§ Exercise directions:
Rewrite the lines from the line with "Screen dimensions: 877x764" up to and including the line with "Click the gray", replacing "legend entry" with "legend item" and changing nothing else.
· · ·
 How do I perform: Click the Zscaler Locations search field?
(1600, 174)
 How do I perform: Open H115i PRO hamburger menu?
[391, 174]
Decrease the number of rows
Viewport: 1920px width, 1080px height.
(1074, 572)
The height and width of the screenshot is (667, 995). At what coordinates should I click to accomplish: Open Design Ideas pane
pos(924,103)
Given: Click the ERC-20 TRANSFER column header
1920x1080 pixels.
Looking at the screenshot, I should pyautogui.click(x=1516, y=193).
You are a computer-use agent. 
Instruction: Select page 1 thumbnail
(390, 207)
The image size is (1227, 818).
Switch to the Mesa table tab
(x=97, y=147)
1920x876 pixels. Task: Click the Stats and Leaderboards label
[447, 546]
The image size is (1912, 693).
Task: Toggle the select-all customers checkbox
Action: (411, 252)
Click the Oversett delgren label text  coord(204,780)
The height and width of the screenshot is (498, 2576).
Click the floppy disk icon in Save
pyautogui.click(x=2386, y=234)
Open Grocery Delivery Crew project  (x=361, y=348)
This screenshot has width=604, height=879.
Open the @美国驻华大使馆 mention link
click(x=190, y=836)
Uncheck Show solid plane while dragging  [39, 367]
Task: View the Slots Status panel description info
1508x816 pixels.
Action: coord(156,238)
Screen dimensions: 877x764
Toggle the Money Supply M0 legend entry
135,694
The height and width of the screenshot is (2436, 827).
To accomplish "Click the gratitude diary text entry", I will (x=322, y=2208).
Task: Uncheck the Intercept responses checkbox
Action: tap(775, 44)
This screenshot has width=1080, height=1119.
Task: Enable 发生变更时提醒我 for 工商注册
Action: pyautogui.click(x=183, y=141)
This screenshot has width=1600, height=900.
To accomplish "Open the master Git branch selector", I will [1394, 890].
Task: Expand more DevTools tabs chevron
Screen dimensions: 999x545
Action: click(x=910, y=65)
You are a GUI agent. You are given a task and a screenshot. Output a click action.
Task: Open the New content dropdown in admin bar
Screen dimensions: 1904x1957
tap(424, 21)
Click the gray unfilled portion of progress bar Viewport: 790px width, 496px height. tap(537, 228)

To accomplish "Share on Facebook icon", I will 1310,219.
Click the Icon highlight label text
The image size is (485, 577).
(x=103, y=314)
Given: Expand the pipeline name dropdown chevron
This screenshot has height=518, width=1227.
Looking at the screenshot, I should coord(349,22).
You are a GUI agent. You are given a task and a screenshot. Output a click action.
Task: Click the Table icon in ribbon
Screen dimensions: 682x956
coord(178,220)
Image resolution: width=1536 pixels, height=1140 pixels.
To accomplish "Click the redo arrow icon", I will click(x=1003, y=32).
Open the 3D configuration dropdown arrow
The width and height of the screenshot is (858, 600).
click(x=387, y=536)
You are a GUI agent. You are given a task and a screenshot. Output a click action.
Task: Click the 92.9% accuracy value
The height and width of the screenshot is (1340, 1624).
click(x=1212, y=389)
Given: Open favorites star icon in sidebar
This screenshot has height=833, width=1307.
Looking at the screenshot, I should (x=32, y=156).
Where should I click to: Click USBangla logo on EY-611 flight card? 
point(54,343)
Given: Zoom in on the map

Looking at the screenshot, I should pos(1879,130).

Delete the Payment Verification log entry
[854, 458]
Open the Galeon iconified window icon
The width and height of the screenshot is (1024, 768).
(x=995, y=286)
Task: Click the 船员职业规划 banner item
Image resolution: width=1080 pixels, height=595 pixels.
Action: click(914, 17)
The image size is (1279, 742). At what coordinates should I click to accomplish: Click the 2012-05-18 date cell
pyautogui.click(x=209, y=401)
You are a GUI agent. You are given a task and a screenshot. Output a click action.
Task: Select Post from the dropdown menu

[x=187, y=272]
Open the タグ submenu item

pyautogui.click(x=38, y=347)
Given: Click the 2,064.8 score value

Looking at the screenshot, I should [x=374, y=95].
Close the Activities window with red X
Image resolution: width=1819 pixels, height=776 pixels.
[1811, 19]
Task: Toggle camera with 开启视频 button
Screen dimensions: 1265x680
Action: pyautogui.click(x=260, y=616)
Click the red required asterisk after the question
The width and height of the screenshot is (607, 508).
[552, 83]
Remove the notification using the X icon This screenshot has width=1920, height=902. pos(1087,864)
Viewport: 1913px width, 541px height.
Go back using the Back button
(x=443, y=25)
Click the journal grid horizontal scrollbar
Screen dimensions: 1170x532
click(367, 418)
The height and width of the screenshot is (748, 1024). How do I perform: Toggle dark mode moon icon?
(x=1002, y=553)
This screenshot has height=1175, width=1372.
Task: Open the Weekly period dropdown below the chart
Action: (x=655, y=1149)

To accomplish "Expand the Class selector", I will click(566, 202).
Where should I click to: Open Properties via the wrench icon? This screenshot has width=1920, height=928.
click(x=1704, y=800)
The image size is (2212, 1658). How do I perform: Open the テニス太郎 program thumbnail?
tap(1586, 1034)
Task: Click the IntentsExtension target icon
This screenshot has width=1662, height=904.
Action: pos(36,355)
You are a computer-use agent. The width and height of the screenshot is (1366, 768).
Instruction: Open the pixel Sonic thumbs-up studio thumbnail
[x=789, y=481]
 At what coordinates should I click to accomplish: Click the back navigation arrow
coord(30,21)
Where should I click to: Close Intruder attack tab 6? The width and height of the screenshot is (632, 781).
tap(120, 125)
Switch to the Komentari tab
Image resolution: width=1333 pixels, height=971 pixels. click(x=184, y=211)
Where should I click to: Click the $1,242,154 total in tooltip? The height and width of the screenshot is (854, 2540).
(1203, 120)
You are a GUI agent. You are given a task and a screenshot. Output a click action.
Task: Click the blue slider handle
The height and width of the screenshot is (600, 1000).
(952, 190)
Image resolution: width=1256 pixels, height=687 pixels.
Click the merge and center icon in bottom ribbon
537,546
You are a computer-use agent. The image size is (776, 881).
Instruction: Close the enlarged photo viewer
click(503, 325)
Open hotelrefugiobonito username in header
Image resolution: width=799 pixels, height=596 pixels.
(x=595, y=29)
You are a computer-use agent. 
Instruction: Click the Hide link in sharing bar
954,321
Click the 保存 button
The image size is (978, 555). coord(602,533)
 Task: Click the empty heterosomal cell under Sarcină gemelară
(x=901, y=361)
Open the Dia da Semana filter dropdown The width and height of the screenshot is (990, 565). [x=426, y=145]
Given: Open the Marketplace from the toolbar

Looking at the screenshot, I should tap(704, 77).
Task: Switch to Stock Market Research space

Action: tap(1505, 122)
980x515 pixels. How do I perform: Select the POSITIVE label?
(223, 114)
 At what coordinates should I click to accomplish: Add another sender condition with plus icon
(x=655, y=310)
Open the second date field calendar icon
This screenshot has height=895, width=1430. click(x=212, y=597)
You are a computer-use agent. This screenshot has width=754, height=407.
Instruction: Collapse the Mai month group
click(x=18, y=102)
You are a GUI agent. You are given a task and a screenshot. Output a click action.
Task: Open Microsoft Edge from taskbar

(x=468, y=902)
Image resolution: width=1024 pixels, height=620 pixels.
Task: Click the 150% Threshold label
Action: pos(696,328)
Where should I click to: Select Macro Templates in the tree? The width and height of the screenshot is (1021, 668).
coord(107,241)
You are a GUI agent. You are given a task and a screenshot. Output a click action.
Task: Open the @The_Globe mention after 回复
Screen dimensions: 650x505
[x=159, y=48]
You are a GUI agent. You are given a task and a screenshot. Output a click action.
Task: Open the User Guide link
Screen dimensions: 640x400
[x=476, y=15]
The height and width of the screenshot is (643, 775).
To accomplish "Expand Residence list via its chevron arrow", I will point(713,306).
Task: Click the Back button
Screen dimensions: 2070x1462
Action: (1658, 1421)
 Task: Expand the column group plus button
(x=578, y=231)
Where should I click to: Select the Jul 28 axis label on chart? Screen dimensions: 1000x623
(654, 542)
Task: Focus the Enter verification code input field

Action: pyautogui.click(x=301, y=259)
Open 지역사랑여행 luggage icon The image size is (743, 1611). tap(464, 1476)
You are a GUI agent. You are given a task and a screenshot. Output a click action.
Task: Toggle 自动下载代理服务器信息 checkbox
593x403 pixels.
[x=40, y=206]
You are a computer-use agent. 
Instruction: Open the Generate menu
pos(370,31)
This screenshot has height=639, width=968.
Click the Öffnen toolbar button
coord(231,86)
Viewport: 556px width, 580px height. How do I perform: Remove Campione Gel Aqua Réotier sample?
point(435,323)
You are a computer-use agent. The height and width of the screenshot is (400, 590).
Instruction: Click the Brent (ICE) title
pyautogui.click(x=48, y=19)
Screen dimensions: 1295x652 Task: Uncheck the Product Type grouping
· · ·
§ Solution:
Screen dimensions: 877x764
Toggle the Money Supply M0 legend item
135,694
The height and width of the screenshot is (2436, 827).
To accomplish "Click the gratitude diary text entry", I will (x=322, y=2208).
Task: Uncheck the Intercept responses checkbox
Action: tap(775, 44)
This screenshot has width=1080, height=1119.
Task: Enable 发生变更时提醒我 for 工商注册
Action: pyautogui.click(x=183, y=141)
This screenshot has width=1600, height=900.
To accomplish "Open the master Git branch selector", I will [1394, 890].
Task: Expand more DevTools tabs chevron
Screen dimensions: 999x545
Action: click(x=910, y=65)
You are a GUI agent. You are given a task and a screenshot. Output a click action.
Task: Open the New content dropdown in admin bar
Screen dimensions: 1904x1957
tap(424, 21)
Click the gray unfilled portion of progress bar Viewport: 790px width, 496px height. tap(537, 228)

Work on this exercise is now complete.